Ministrowie Drzewiecki i Sawicki do wymiany?
Rekonstrukcja rządu przynieść może wiele niespodzianek. Teki mogą stracić Cezary Grabarczyk, Elżbieta Bieńkowska, a nawet Mirosław Drzewiecki i Marek Sawicki - informuje "Newsweek". Rzeczniczka rządu, mówi, że te doniesienia to absurd.
27.04.2008 | aktual.: 28.04.2008 16:35
Donald Tusk ma trzy priorytety: budowa autostrad, Euro 2012 i wykorzystanie środków z UE. Dlatego, zdaniem na cenzurowanym znajdują się ministrowie odpowiadający za te właśnie dziedziny.

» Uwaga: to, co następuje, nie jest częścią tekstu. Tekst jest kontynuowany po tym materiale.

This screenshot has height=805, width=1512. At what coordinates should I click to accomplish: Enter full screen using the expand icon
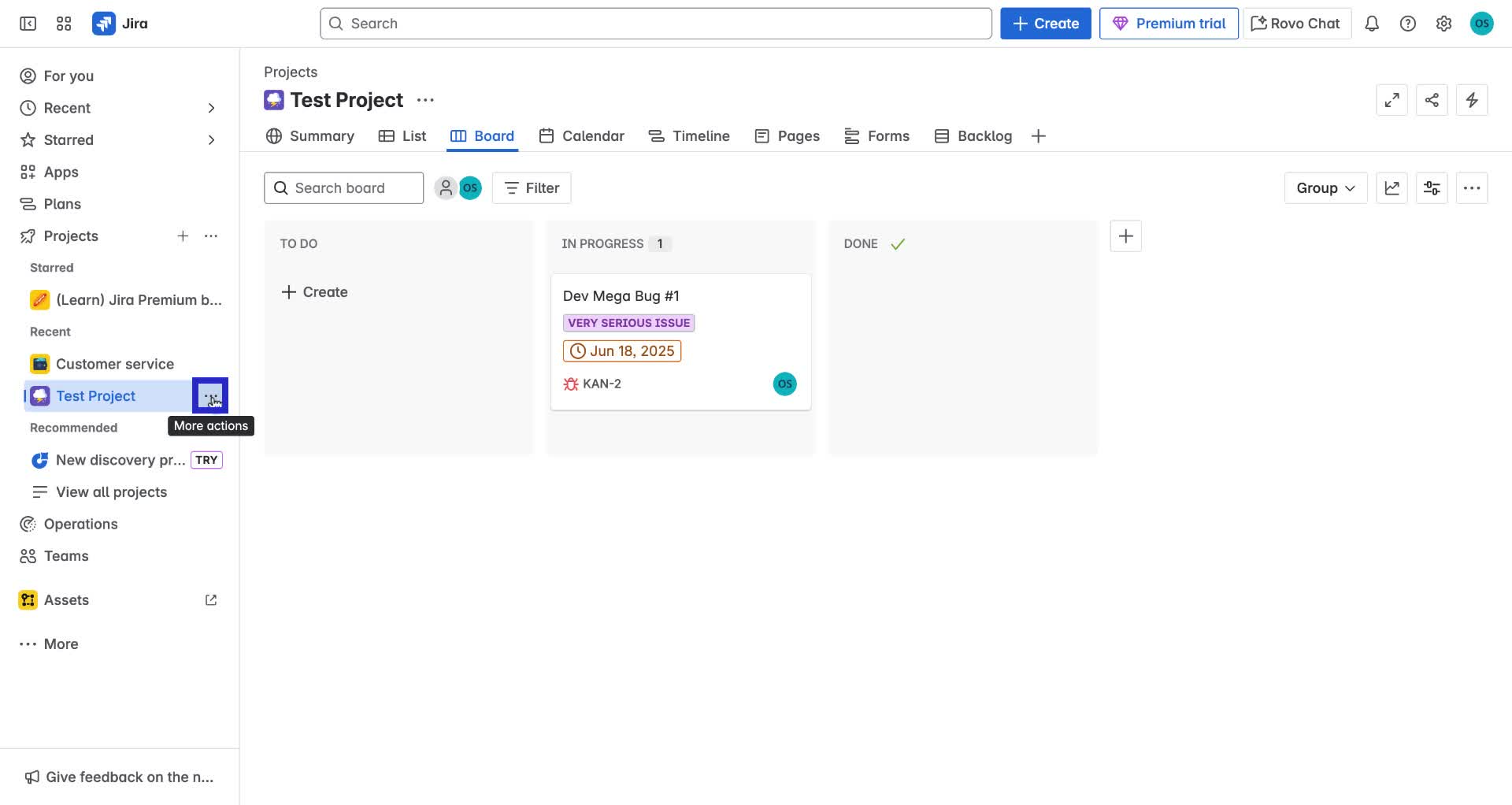[1392, 100]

Najwięcej zastrzeżeń premier ma do szefa resortu infrastruktury Cezarego Grabarczyka. Nie potrafi sobie poradzić z marazmem w resorcie. Ulega urzędnikom, którzy unikają podejmowania decyzji. Ostatnio okazało się nawet, że mają banalny problem z wykupem ziemi, a nie potrafią tego rozwiązać- opowiada rozmówca "Newsweeka" z Kancelarii Premiera.
Tusk nie jest zadowolony z pracy podlegającej resortowi infrastruktury Generalnej Dyrekcji Dróg Krajowych i Autostrad. Ma pretensję do szefa GDDKiA Janusza Kopera za to, że nie potrafi zmusić do działania właścicieli koncesji na budowę autostrad, takich jak związana z Kulczykiem spółka Autostrada Wielkopolska.
Obawiać się też powinna minister rozwoju regionalnego Elżbieta Bieńkowska. W otoczeniu premiera narasta niepokój, jak wygląda absorpcja środków unijnych. Z resortu nie płyną bowiem żadne sygnały w tej sprawie. Nie wiadomo też czy minister w ogóle kontroluje to, co dzieje się w ministerstwie.
Niepewny swojej pozycji powinien być minister sportu Mirosław Drzewiecki. Choć należy od lat do najbardziej zaufanych współpracowników Donalda Tuska, premier nie jest do końca zadowolony z tempa przygotowań do Euro 2012.
Pewny swojej pozycji nie powinien być także minister rolnictwa Marek Sawicki. Nie dlatego jednak, że źle ocenia go szef rządu, ale z powodu narastającego konfliktu z liderem PSL i wicepremierem Waldemarem Pawlakiem. Ten ostatni ma mieć do Sawickiego pretensję o nie najlepszą pracę agencji rolnych.
Według naszych rozmówców, o ile pracę straci tylko kilku ministrów, to zmiany na stanowiskach wiceministrów i szefów agencji zostaną przeprowadzone w wielu resortach.
Rzeczniczka rządu Agnieszka Liszka tak komentowała doniesienia "Newsweeka": Premier Donald Tusk ma pełne zaufanie do wszystkich swoich ministrów. Wymienianie teraz jakichkolwiek nazwisk w kontekście dymisji to absurdalne spekulacje.